Os meninos passeavam no parque na noite de 19 abril de 1989, quando uma série de ataques e roubos começaram e se intensificaram com o passar das horas. A polícia foi acionada e ao chegar no local dispersou vários grupos e prendeu cerca de 30 pessoas, entre elas, os cinco jovens citados acima. Por volta da uma e meia da manhã, Meili foi encontrada desacordada e muito machucada. Exames de corpo de delito foram feitos, constatando assim que ela havia sofrido espancamento, estupro e abuso sexual; uma barbarie sem tamanho. Ela ficou em coma durante doze dias, levando mais de três anos até recuperar a normalidade de alguns movimentos. Contudo, a única prova contra os cinco garotos eram as confissões obtidas pela polícia sem a presença de responsáveis maiores de idade, conduta ilegal segundo a legislação dos EUA. A produção mostra detalhes sobre a caça às bruxas que fez com que adultos brutalizassem adolescentes para que confessassem o que não haviam feito, seguido de agressões morais nos meses seguintes, patrocinadas pela direita política do país, antes e depois do julgamento.
Um dos homens que defendeu duramente a condenação dos cinco '5 do Central Park' - como ficaram conhecidos -, foi o então magnata imobiliário Donald Trump; hoje presidente da república. Trump pagou cerca 83 mil dólares em anúncios de página inteira em todos os jornais de Nova York, onde pedia a volta da pena de morte e que a sociedade expressasse ódio aos réus: “É mais do que raiva... É ódio, e eu quero que a sociedade os odeie.” - publicou. Mesmo depois de a verdade vir à tona, Trump se recusou a pedir desculpas aos injustiçados, deixando claro o ato de racismo cometido anos antes.
A minissérie, produzida e lançada pela Netflix em maio de 2019, é uma ótima pedida para um momento onde o mundo pede respeito e o fim do preconceito racial.

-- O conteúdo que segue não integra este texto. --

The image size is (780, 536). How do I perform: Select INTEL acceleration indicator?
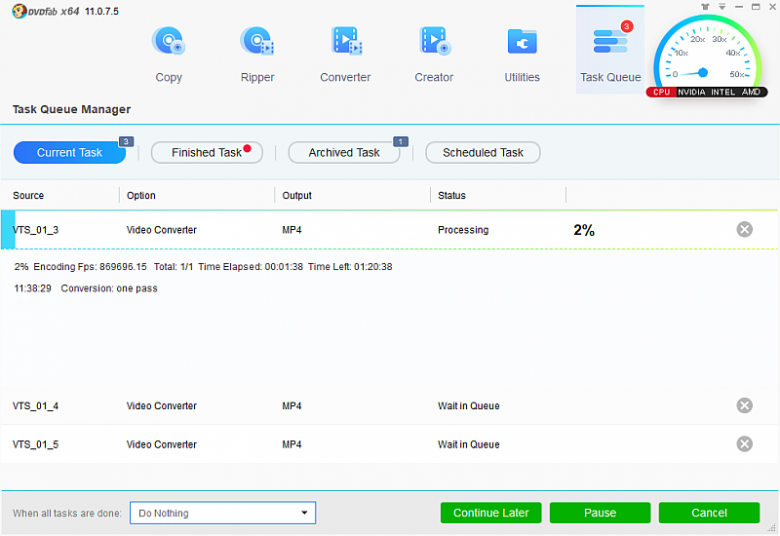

Vidas negras importam. Vidas brancas importam. Todas as vidas devem ser tratadas com igualdade, sem levar em conta a cor da pele, o credo ou qualquer outra característica que nos diferencie estética ou ideologicamente.
Não deixe de destrinchar esse absurdo fielmente retratado por "Olhos que Condenam". Um tapa na cara da sociedade e uma lembrança do quão desigual era o mundo em que vivíamos em 1989, e ainda vivemos no século XXI.